Adrian duduk di sofa merah yang jaraknya seratus meter dari meja resepsionis. Terlihat begitu serius. Hingga melepas kacamata yang bertengger di hidungnya. Mengurut di antara dua alisnya yang lebat. Kemudian mengenakannya kembali.
Alisha memperhatikan gerakan bibirnya. Bukan hal yang sulit ia lakukan. Selama pelatihan menjadi anggota BIN, Alisha telah lulus ujian membaca gerakan bibir.
Salah satu dari bahasa dan kemampuan yang penting untuk seorang agen rahasia adalah belajar memahami bahasa tubuh dan gerakan bibir.
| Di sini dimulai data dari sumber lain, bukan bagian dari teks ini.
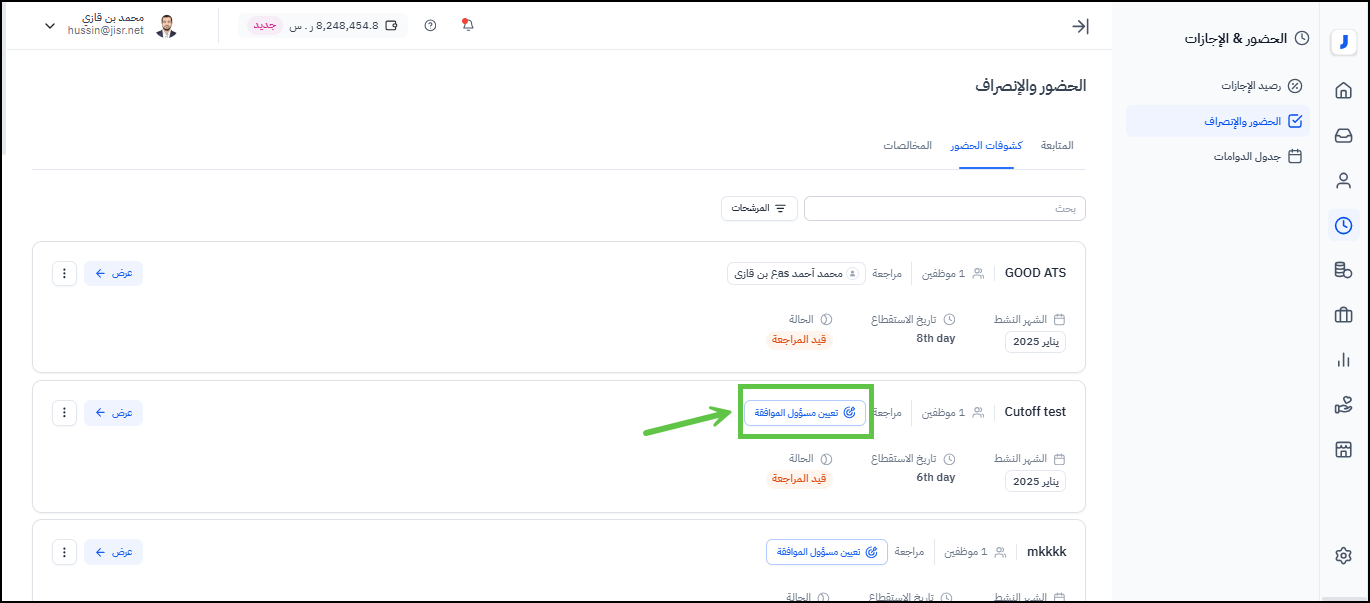
Task: Collapse the sidebar with arrow icon
Action: coord(1080,27)
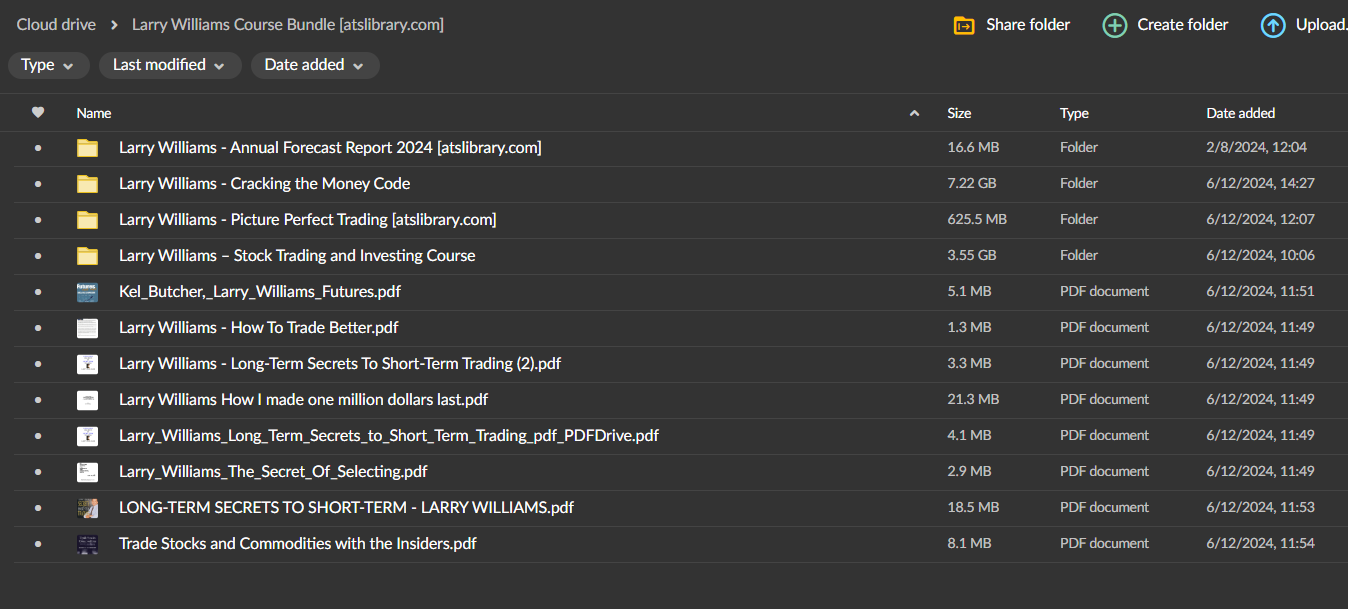Sort by the Date added column header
Belajar untuk mengidentifikasi informasi yang disampaikan seseorang bahkan ketika orang tersebut tidak menyadari.
Kedua alis Alisha yang terbentuk sempurna terlihat menyatu, seiring gerakan menggigit bibirnya. Alisha tengah berpikir, bahasa yang digunakan Adrian.
Mashina? (mobil)
Gnat'sya? (mengejar)
Poisk? (cari)
Nayti? (temukan)
Rusia?
Sedetik kemudian, pandangan mereka bersirobok. Adrian tersenyum padanya. Mematikan sambungan teleponnya. Kemudian beranjak dari sofa merah.
Membuat Alisha salah tingkah. Apakah Adrian menyadari, dirinya sedari tadi mengamatinya? Batinnya.
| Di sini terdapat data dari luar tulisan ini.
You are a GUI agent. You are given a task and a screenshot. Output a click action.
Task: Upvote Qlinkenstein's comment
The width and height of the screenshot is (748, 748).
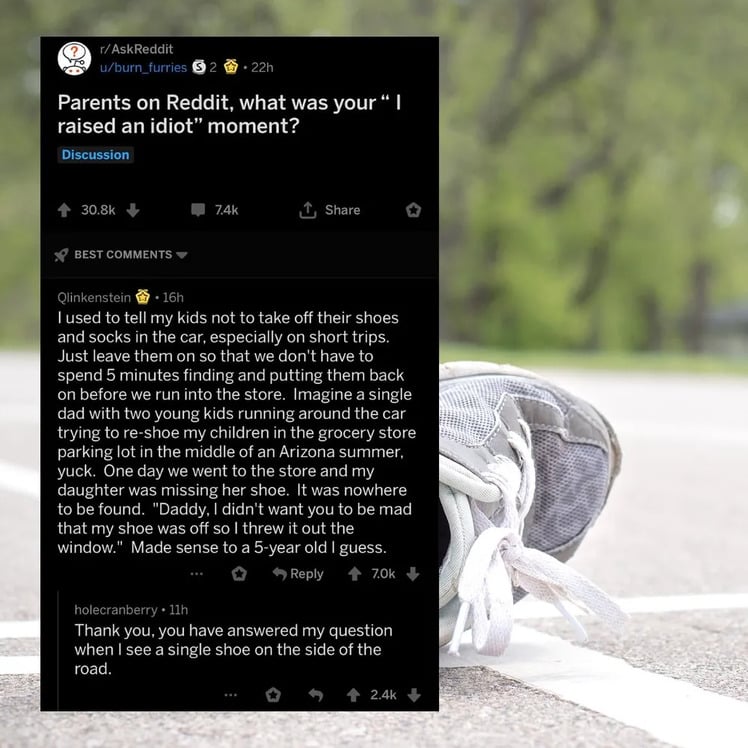[x=354, y=574]
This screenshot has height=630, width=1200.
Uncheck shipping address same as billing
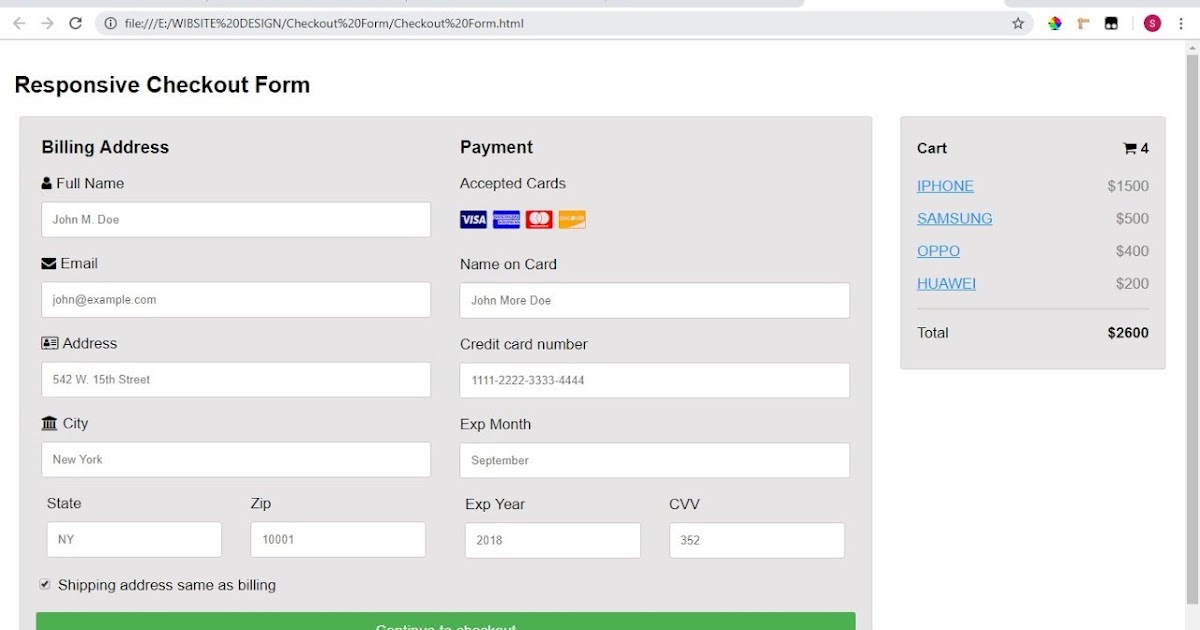pyautogui.click(x=45, y=584)
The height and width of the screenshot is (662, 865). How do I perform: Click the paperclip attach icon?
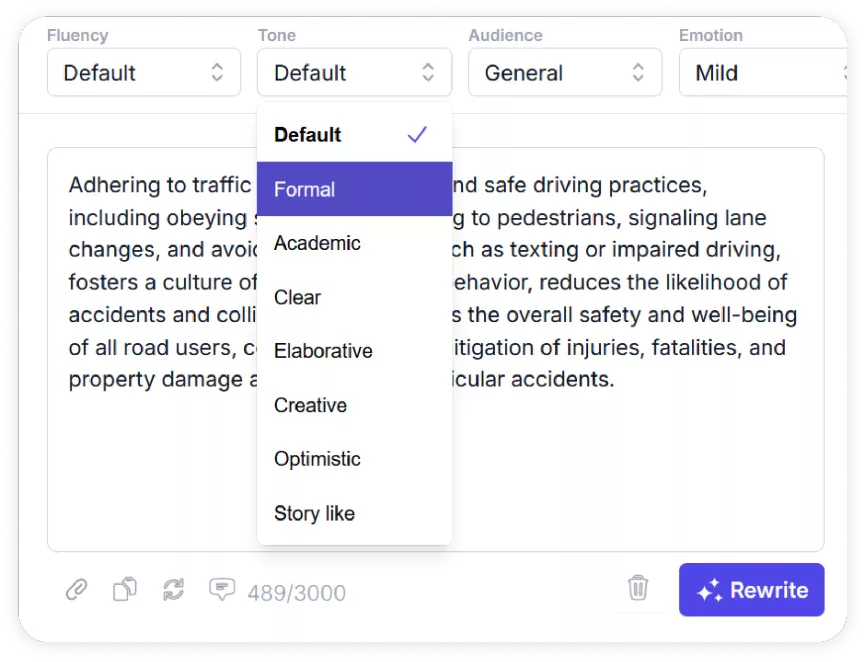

Adrian berjalan menghampiri Alisha. Langkahnya begitu tenang. Senyum di wajahnya tidak juga hilang. Makin membuat Alisha salah tingkah.
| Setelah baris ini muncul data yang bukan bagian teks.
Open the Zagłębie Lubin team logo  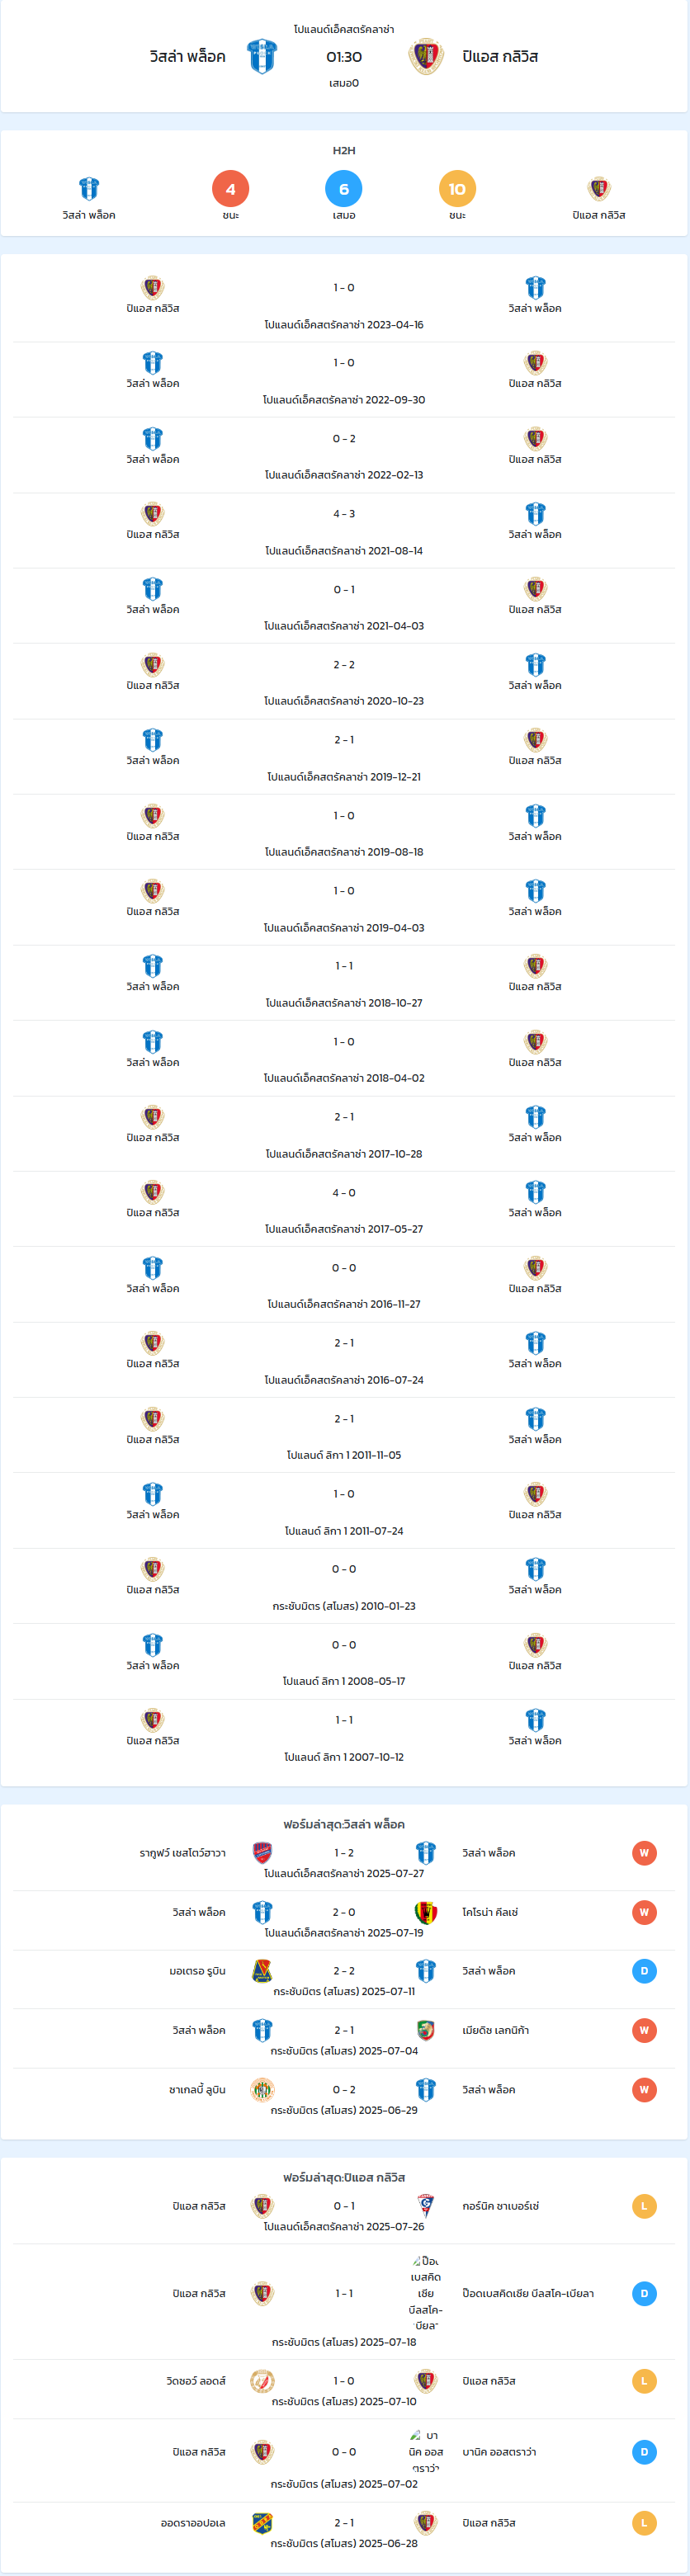tap(262, 2088)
Dasar agen pemula! Rutuknya dalam hati.
"Sudah selesai?" Alisha menggeleng.
"Al?" Suara wanita yang dikenalnya, menyelamatkannya. Alisha serta merta memutar badannya.
Mia memberi isyarat tangan, memintanya masuk ke ruangannya. Tanpa pikir panjang, Alisha berjalan dengan cepat. Menghindari tatapan mata Adrian. Memutus kontak.
Adrian mengangguk dan tersenyum ramah pada Mia, sebelum wanita hamil tersebut menyusul Alisha ke dalam ruangannya.
Mia menutup rapat pintu ruangannya. Alisha terlihat sedang menetralkan detak jantungnya. Mengurut dada, menghirup dan membuang napas berulang kali.
"Ada masalah, Al?" Mia duduk di kursinya dan mempersilakan Alisha untuk duduk di hadapannya.
"Di mana Hilman?" Alih-alih menjawab pertanyaan Mia, Alisha lebih tertarik mencari atasannya.
"Lo kenapa, sih, Al?" Mia terdengar khawatir.
"Ya, Tuhan. Hilman di mana?" Alisha terdengar panik. Badannya condong ke depan. Dan kedua tangannya mengepal di atas meja.
"Al, tenang. Jawab pertanyaan gue dulu." Mia menjulurkan tangannya, mengusap punggung tangan Alisha. Agar ia tenang.
"Uh ..., Adrian bisa bahasa Rusia ...." Mia mendengarkan. Wajahnya terlihat tenang.
"Ada apa?" tanya Mia kemudian.
"Dia bicara soal mobil yang tadi mengejar kami. Meminta informasi. Menemukan entah apa. Dan dia mengatakannya dengan gusar." Alisha terlihat kusut.
"Pria yang membuat rusuh di pernikahanku ... bukankah berbicara dalam bahasa Rusia?" Alisha mengalihkan pembicaraan, mencoba menarik benang merah.
"Tunggu sebentar." Mia memberi isyarat, dan mengangkat telepon yang berdering. Hilman menghubunginya.
Alisha mendengarkan Mia, yang menjawab beberapa pertanyaan Hilman. Kemudian menutup teleponnya.
"Hilman minta lo, nemuin dia di ruang rapat." Mia segera mengambil beberapa berkas.
"Adrian bagaimana?" Alisha tiba-tiba teringat suaminya itu.
"Biarkan dia menunggu. Tidak akan lama." Mia memimpin keluar dari ruangannya, menuju lift.
Demi kesopanan, Alisha meminta Adrian untuk menunggunya di kafetaria. Mereka pun berjalan bersama menuju lift.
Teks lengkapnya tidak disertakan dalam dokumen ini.